Exercise details ▸
Quote exactly and only this range of lines in the data below: the line that holds "Given: Change the welcome email address" to the line that holds "Open the Chrome", both included.

━━━━━━━━━━━━━━━━

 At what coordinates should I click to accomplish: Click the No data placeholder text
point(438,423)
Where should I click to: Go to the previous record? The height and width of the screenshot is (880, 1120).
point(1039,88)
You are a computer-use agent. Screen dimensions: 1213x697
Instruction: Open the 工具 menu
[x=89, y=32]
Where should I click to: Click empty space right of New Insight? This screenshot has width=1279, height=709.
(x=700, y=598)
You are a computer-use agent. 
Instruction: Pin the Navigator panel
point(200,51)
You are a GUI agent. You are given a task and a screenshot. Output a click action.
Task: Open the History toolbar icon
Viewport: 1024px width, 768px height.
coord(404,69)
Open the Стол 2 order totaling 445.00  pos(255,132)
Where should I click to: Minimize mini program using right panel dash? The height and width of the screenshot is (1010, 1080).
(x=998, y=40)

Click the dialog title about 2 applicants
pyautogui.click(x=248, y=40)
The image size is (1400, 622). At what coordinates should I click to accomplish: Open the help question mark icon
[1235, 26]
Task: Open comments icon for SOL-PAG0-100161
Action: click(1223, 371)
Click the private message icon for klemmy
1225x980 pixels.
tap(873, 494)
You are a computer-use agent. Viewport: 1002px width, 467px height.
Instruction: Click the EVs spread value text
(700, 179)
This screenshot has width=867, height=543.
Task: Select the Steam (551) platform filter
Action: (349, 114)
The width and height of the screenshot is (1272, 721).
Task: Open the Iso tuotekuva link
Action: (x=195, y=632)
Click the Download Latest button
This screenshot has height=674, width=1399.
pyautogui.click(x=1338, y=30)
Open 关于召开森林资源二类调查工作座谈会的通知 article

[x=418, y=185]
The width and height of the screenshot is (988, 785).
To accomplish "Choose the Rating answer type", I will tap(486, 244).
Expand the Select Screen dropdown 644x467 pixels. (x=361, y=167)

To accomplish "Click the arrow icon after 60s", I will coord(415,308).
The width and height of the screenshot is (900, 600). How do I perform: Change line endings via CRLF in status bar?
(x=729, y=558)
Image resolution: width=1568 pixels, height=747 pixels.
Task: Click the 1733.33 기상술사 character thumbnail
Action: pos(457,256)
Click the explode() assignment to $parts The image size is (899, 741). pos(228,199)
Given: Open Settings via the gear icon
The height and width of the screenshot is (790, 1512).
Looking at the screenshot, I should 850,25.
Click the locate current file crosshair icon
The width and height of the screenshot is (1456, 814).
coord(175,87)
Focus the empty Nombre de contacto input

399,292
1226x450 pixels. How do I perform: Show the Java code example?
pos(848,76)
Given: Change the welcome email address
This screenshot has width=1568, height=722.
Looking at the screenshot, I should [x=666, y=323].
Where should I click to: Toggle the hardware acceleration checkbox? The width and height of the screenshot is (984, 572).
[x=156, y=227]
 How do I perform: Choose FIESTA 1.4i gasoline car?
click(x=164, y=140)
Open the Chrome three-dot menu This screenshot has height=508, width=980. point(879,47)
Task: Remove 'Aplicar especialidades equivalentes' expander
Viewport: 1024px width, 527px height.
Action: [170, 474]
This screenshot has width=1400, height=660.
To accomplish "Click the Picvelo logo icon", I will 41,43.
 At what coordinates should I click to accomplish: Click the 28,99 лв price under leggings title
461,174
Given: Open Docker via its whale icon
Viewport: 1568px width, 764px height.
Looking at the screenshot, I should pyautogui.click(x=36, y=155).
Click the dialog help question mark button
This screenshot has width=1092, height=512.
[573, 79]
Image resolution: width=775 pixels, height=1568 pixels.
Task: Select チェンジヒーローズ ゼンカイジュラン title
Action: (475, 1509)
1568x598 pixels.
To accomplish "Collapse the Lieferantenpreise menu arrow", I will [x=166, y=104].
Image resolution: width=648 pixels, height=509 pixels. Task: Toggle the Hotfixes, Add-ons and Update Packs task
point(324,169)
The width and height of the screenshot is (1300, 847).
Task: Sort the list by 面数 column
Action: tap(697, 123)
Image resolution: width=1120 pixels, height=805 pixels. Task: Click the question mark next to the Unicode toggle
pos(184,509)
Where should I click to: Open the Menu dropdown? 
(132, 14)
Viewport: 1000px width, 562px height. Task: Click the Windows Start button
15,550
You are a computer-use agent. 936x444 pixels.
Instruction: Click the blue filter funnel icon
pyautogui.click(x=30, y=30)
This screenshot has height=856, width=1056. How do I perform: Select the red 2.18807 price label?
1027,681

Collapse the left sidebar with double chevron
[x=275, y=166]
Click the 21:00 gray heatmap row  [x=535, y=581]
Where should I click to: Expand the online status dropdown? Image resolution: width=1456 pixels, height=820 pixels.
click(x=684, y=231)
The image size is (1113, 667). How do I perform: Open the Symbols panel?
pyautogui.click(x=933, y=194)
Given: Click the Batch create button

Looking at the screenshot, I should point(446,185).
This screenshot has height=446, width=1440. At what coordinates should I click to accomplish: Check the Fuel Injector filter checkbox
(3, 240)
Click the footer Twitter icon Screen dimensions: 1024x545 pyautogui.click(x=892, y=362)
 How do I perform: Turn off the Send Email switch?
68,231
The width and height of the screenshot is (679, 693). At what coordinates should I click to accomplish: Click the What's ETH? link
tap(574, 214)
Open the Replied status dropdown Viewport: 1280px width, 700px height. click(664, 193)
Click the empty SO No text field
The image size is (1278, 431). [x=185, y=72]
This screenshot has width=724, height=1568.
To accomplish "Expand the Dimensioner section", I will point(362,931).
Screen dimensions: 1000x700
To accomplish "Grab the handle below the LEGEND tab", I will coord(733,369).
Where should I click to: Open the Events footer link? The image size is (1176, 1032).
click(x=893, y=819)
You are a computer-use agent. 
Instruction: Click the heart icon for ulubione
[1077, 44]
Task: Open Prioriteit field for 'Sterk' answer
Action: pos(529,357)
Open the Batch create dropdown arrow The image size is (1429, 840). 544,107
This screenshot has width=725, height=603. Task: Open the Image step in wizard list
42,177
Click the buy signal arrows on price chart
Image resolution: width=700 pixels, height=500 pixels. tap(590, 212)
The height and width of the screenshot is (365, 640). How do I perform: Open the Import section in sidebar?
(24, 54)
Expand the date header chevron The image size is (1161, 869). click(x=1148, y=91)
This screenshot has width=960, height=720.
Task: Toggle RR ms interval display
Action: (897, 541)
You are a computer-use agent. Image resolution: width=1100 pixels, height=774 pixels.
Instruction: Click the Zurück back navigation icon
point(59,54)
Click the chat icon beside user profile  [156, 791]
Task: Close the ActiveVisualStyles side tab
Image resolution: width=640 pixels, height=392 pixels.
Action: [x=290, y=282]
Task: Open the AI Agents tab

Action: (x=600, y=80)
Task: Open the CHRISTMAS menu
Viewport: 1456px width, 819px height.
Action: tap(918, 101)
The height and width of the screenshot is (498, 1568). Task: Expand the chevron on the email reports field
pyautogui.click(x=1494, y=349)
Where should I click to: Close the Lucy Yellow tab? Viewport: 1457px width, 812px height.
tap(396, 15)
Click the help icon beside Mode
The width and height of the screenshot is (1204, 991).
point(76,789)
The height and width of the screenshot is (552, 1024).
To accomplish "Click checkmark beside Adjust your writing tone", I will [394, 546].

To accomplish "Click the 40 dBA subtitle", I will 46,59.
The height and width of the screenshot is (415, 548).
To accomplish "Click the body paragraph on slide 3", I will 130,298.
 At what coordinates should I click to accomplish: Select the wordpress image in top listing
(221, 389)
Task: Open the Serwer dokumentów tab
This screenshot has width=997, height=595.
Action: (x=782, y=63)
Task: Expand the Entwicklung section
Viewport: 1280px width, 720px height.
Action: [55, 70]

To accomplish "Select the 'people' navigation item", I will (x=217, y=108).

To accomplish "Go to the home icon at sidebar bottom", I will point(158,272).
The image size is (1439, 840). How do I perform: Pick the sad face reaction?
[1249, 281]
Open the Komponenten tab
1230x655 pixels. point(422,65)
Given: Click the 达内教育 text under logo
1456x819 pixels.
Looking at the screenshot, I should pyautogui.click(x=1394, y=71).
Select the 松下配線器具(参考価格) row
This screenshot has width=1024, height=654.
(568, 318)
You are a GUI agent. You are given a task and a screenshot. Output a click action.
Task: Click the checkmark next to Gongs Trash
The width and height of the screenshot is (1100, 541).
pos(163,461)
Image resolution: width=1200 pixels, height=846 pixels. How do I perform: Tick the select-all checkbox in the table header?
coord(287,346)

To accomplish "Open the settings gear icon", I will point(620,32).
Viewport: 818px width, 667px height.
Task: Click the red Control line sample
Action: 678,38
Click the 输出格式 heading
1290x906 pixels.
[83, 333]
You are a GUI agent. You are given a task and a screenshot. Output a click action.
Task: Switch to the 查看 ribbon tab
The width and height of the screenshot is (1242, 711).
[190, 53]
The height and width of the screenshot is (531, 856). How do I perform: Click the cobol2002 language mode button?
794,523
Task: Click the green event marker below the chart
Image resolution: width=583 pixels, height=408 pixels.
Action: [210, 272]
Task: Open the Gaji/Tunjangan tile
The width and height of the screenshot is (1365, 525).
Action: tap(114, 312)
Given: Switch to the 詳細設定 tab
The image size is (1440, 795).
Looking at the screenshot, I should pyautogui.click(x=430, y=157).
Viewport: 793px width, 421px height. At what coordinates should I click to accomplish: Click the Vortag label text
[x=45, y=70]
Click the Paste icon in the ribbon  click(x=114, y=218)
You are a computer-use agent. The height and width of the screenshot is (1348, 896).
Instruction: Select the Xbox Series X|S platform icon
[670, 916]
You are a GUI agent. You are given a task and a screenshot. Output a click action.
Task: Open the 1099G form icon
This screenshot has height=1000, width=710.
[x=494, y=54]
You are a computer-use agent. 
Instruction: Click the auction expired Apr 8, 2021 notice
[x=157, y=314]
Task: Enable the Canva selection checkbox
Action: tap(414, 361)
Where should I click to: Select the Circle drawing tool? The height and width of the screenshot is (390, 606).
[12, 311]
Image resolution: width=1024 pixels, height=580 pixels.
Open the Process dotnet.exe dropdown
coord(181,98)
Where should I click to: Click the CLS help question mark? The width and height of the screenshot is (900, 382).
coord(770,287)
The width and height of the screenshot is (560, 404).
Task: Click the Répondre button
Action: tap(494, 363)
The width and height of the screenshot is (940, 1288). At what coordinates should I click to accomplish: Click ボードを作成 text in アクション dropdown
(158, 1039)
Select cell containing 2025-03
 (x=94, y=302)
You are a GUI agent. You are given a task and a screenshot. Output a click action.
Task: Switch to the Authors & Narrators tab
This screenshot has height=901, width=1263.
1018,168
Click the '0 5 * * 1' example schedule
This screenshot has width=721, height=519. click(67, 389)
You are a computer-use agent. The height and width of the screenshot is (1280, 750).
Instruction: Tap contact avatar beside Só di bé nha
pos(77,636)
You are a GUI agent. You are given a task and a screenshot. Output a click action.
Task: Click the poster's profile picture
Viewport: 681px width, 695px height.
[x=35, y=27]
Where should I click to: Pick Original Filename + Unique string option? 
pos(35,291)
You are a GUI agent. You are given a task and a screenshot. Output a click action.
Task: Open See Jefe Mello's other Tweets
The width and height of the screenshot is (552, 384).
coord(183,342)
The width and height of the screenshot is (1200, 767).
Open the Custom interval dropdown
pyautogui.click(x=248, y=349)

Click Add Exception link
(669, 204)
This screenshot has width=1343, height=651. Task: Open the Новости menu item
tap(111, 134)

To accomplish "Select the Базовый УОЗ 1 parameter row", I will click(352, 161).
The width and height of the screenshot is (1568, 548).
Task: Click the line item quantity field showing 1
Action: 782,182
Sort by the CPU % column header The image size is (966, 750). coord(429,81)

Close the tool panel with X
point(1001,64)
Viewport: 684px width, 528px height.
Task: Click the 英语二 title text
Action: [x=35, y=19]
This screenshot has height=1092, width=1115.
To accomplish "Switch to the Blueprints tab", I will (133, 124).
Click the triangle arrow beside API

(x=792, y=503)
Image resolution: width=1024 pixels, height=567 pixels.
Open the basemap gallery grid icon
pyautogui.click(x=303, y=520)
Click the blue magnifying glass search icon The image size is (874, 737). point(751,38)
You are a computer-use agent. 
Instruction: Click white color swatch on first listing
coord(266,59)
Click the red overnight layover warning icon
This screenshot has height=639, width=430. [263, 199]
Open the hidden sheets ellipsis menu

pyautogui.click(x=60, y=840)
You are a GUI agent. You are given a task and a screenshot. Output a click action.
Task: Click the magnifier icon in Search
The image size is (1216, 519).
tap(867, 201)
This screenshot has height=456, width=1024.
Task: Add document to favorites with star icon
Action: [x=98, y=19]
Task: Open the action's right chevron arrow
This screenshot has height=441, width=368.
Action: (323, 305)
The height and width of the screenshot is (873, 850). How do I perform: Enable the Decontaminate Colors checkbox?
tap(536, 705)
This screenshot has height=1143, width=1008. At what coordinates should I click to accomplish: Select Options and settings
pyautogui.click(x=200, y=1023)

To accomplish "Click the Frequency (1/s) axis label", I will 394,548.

━━━━━━━━━━━━━━━━

Answer to the problem ▸
Given: Change the welcome email address
This screenshot has width=1568, height=722.
Looking at the screenshot, I should [x=666, y=323].
Where should I click to: Toggle the hardware acceleration checkbox? The width and height of the screenshot is (984, 572).
[x=156, y=227]
 How do I perform: Choose FIESTA 1.4i gasoline car?
click(x=164, y=140)
Open the Chrome three-dot menu This screenshot has height=508, width=980. point(879,47)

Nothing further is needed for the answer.